Two things about this issue: one, it is often argued that higher taxes means less smokers. Well of course! If you tax anything 156%, chances are less people are going to do it. We could eliminate a lot of alcoholism in this country, too, if we were tax beer at 156%. And junk food, and sugar, and every other item that some bureaucrats and radical Leftists decide we should not be able to put into our bodies. But is this a licit way of reducing an unhealthy habit? Especially when smoking is such a difficult thing to break, persons who want to quit ought to be given help to kick the habit, not socked with huge fines for being addicted to tobacco. I think most worldly people I know drink too much, also. But you know what? I'll fight to the death to keep it legal because I fear the government trying to regulate what I can and cannot do more than I fear the possible negative consequences of drinking or smoking.

I urge you to visit this website to petition Congress and let them know they are going too far. Yes, this site is paid for by Philip Morris, but that shouldn't stop anybody from protesting an unfair 156% tax increase.
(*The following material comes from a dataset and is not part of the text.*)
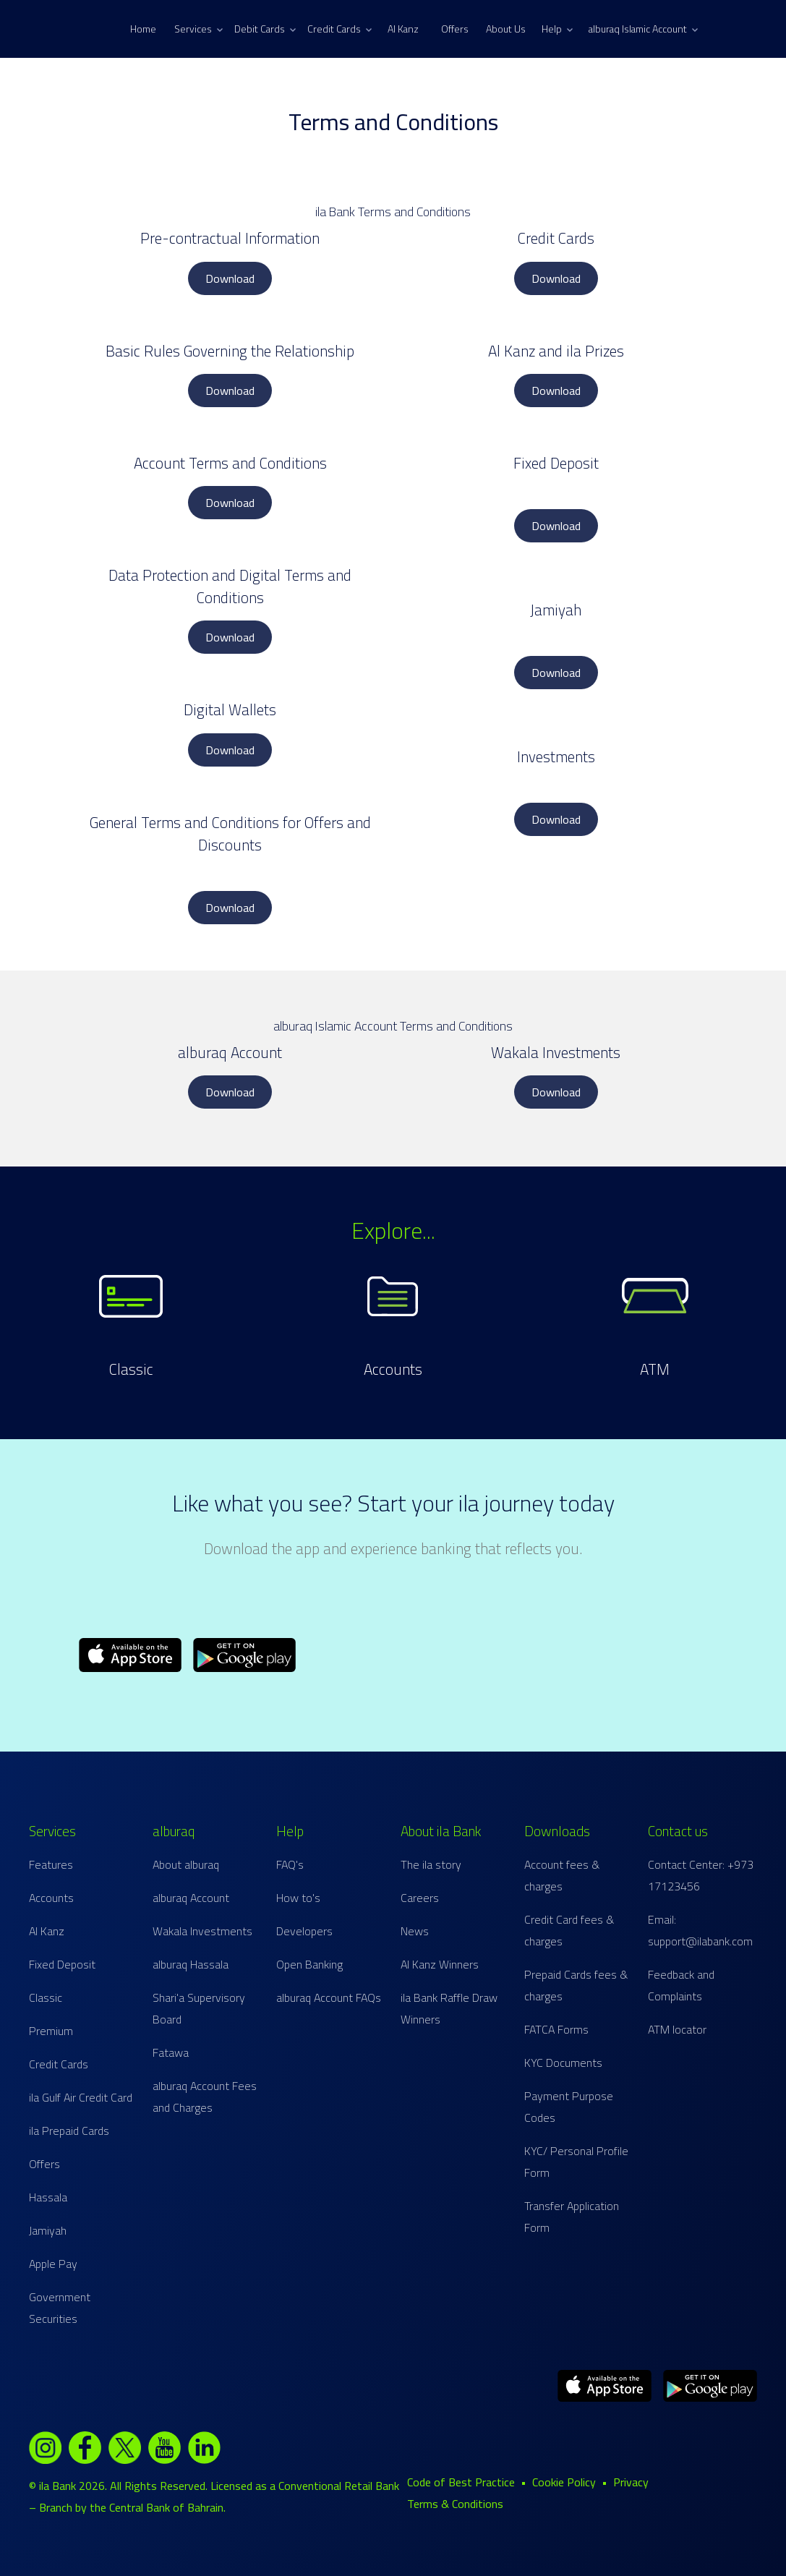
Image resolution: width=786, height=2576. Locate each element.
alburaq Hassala (190, 1964)
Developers (304, 1931)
Injustice is injustice, no matter to whom it is done, and singling out one particular segment of the populace for this punishing tax is criminal. It is a sign of the incompetence of our lawmakers that they can never think of a way to raise revenue without increasing taxes.

1 comment:

Athanasius said...

What causes me to boil over to bad language, is the absurdity with which smokers are treated. I hate cigarettes personally, I smoke cigars and a pipe. I don't know why anyone would smoke cigarettes, however that being said, more people die from alcohol related deaths in this country than smoking deaths. More children are harmed by dogs than what are harmed by smoking. More children die in pools than die from smoke. My mother smoked in an enclosed house 24-7, and I have no lung problems, chronic diseases, etc.
What the government doesn't realize, in its lust for more cash, is that if smoking disappears, if cigarettes are gone tomorrow, they will lose untold millions of dollars which fund their children's health programs. Yet they want to apply more "sin" taxes. Let them tax abortion to the point where it is unfeasible to get one. Then we'll be getting somewhere.